Where the line containing "Viewport: 1456px width, 819px height. Task: Click" appears in the records below, begin there and write out each line exactly until the last one, and nothing more.

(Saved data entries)
*****

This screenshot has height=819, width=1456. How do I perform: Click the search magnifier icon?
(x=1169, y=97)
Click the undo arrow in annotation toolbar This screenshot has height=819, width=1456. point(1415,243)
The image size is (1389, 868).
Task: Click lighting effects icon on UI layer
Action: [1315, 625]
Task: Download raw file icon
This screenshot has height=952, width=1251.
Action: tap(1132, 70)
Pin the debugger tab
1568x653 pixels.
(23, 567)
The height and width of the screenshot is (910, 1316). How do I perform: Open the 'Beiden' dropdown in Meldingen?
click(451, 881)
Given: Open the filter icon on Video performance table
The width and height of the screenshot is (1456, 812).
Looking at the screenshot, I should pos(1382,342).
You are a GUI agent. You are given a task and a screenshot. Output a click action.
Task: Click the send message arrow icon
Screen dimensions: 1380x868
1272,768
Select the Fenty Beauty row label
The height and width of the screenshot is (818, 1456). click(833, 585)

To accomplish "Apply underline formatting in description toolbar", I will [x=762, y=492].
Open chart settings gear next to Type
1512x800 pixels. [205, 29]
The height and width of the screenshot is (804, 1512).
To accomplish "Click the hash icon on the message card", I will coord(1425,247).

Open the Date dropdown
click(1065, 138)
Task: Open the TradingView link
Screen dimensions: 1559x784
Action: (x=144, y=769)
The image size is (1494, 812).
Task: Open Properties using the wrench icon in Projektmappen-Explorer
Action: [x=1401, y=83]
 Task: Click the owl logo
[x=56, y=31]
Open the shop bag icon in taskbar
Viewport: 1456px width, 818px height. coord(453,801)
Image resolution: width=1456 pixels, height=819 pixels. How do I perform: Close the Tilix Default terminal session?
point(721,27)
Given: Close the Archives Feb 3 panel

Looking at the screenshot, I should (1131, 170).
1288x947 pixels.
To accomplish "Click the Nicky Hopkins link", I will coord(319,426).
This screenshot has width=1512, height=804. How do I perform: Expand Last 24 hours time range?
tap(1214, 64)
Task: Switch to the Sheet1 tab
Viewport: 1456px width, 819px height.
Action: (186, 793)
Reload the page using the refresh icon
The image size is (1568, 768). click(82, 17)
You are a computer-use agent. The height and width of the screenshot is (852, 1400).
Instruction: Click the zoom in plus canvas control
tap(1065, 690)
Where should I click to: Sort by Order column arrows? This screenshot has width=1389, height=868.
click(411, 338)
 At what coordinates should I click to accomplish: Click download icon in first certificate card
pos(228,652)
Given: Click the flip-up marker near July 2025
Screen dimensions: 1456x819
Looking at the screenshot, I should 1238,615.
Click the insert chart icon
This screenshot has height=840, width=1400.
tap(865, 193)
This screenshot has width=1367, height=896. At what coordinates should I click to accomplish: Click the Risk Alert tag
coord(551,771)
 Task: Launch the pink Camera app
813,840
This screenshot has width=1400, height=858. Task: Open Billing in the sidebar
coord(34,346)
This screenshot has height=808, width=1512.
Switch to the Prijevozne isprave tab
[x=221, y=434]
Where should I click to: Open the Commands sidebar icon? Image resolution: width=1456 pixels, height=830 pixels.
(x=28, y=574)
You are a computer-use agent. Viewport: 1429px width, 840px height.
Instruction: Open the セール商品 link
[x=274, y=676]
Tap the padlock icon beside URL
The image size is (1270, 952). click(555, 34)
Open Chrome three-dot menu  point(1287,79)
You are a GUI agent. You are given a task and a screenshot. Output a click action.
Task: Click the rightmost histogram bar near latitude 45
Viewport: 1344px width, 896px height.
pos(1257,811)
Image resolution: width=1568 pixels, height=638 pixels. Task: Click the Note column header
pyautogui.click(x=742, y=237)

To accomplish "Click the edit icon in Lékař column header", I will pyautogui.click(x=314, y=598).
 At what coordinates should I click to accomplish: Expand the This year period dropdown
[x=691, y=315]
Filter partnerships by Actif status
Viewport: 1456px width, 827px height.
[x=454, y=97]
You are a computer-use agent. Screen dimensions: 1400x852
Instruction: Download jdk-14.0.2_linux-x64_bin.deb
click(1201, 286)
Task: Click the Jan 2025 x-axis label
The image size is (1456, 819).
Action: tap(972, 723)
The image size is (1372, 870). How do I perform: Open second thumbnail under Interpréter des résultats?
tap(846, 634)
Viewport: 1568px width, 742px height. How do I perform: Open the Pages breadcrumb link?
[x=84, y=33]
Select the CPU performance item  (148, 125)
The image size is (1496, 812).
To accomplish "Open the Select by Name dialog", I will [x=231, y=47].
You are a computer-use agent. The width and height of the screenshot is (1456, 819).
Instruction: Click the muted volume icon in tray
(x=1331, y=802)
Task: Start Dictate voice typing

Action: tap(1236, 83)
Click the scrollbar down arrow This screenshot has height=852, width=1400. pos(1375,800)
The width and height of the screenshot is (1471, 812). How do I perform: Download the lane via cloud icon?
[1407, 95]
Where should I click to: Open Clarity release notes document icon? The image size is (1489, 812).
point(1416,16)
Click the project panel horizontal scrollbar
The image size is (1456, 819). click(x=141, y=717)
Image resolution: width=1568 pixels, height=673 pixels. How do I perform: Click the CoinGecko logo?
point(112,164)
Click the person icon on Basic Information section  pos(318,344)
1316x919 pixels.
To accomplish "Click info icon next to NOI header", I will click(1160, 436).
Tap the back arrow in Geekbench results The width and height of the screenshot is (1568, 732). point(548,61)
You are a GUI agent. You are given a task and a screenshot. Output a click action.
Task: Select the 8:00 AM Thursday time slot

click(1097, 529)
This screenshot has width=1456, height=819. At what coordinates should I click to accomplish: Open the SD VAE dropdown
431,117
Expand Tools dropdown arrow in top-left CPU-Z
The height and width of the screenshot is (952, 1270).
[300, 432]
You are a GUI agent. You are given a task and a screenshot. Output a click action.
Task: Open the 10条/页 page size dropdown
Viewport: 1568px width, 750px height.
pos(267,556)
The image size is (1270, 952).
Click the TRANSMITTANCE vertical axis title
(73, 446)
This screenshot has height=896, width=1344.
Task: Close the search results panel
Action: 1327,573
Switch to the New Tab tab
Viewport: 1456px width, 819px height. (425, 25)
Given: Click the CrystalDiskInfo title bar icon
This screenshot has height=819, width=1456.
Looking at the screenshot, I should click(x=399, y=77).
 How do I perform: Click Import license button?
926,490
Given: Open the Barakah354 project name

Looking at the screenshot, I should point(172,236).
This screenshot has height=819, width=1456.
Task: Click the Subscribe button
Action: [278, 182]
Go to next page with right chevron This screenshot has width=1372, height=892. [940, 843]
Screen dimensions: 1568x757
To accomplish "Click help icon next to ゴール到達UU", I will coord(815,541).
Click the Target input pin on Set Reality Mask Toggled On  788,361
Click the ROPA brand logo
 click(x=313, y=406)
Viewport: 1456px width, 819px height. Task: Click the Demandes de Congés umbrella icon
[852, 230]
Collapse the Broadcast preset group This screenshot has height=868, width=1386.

*****

* Response area *
Viewport: 1456px width, 819px height. Task: Click the Demandes de Congés umbrella icon
[852, 230]
Collapse the Broadcast preset group This screenshot has height=868, width=1386.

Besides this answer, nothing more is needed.